Forensic psychologists have special knowledge of the criminal justice system and forensics; they differ from other psychology specializations because they work almost exclusively with populations and subject matter related to the legal system.
Most individuals interested in practicing forensic psychology may need to earn a Ph.D. and meet specific APFB licensure requirements in order to serve as an expert witness in a legal case. However; there may be career opportunities for individuals with a master’s degree in forensic psychology to provide other services within the legal system, but it is unlikely that these individuals will be qualified to provide expert testimony.
Some online forensic psychology graduate programs exist, but they are generally rare. There are more online masters programs in forensic psychology than there are Ph.D. programs in forensic psychology.
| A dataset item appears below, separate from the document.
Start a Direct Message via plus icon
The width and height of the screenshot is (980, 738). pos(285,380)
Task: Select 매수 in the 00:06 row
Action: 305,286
Students of forensic psychology take a variety of courses in the social sciences, criminology, law, and psychology. Most programs also require students to take research and statistics courses. Most Ph.D. programs may require candidates to complete original research and a dissertation.
Forensic psychology graduate programs may accept students from a variety of backgrounds. To prepare yourself for a future in a forensic psychology graduate program you may want to take courses in research methods, statistics, psychology, the social sciences and criminology.
If you think you may be interested in a career as a forensic psychologist, take some time to meet with professionals in the field. You might want to speak with professors who teach courses in forensic psychology or network with current graduate students to find out what it is really like to work in the field. You can also join social media communities on Facebook or LinkedIn to connect with practicing forensic psychologists. Do your research into the realities of the profession and try to avoid relying on television or movie depictions as they may sometimes be misleading.